## ACTIVITY
Below is a set of records; reproduce them exactly without their pictures.

[Records from a collection]
----

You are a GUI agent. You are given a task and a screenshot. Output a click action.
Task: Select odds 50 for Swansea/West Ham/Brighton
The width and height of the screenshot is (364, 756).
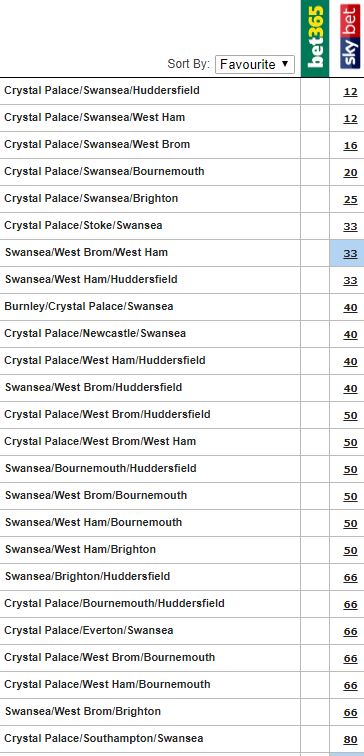pyautogui.click(x=350, y=551)
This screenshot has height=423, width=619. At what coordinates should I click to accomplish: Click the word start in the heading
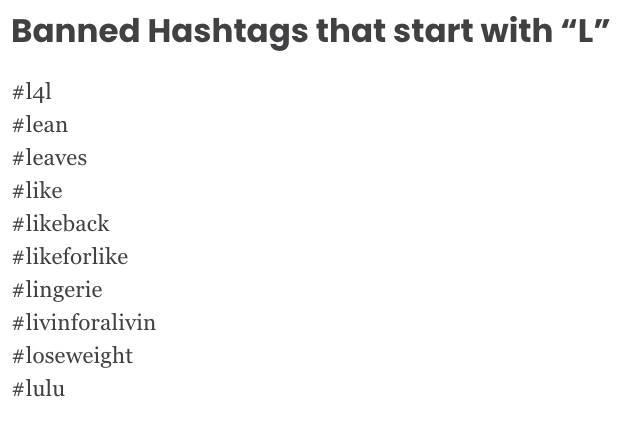433,32
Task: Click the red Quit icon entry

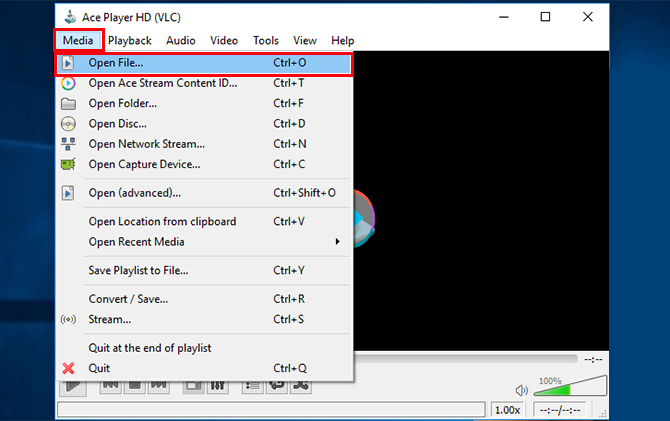Action: (x=69, y=368)
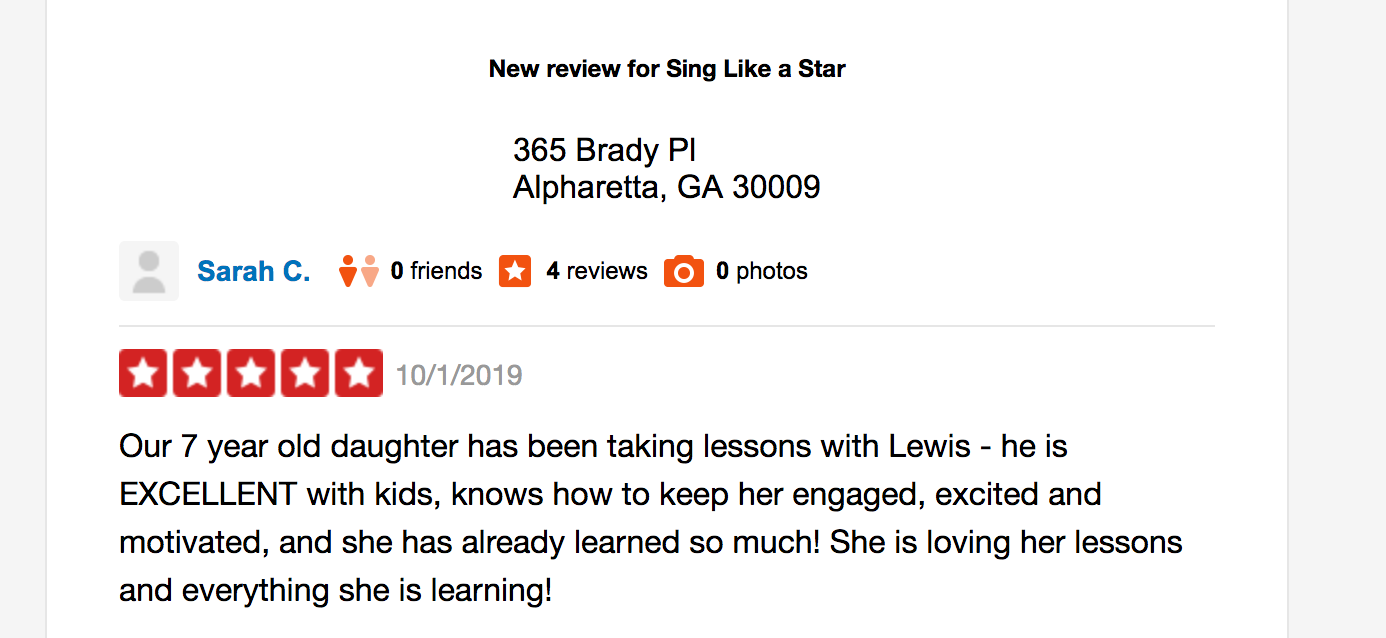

----

## EXPECTED OUTPUT
You are a GUI agent. You are given a task and a screenshot. Output a click action.
Task: Select odds 50 for Swansea/West Ham/Brighton
The width and height of the screenshot is (364, 756).
pyautogui.click(x=350, y=551)
This screenshot has height=423, width=619. At what coordinates should I click to accomplish: Click the word start in the heading
433,32
Task: Click the red Quit icon entry

Action: (x=69, y=368)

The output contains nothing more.